Немцы окружили нас в этой деревне, нам ответить на стрельбу нечем: боеприпасов нет. Валенки мокрые. Деваться некуда. Радиостанцию дальше нести не могу. Решил утопить её. С одной стороны деревни крутая горка – мы полезли в неё. У немца мы как на ладони, он бьёт по нам на выбор, да ещё разрывными пулями. Рядом со мной ранило начальника санчасти, совсем молодого офицера. К нему на помощь пришла медсестра Катя: «Лейтенанта ранило, надо перевязать». Так они на этом склоне и остались. Только я залез на вершину, меня заметили, стали стрелять, пришлось лечь. Чувствую, в валенках идти не смогу. Бросил их и побежал по снегу босиком. Слева стреляют, справа тоже. Впереди наши запасные батальоны. Бегу, вижу: пушкарь наш стоит, только руками взмахнул и упал с пулей в груди. Когда добрался до своих, оказалось, что нас, таких счастливчиков, всего человек шесть. 

На третий день, когда немцы ушли из деревни, мы вернулись и похоронили погибших. Там были и молодой офицер, и медсестра Катя. 80 человек закопали в один ряд и 80 – в другой. Вот сколько человек погибло. Мы смотрели на смерть и каждую секунду ждали её для себя. Думали только о том, как победить этого врага и как спастись от него», – говорит Анатолий Галичев.
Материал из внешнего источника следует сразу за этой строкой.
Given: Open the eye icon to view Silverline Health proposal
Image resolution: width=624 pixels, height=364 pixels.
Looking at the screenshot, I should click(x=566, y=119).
В Румынии он заболел малярией. Плюс к этому осколками гранаты была разорвана нога, ещё один осколок вошёл вместе с кусочками одежды в руку. Два месяца солдат приходил в себя. А после, узнав, что Анатолий отличный радиотехник, начальник госпиталя не стал выписывать его в армию, а оставил у себя. Ещё семь месяцев бывший пациент работал в госпитале: наладил кинопроектор и стал показывать раненым фильмы, провёл радио в каждую палату. Здесь и застала его победа. 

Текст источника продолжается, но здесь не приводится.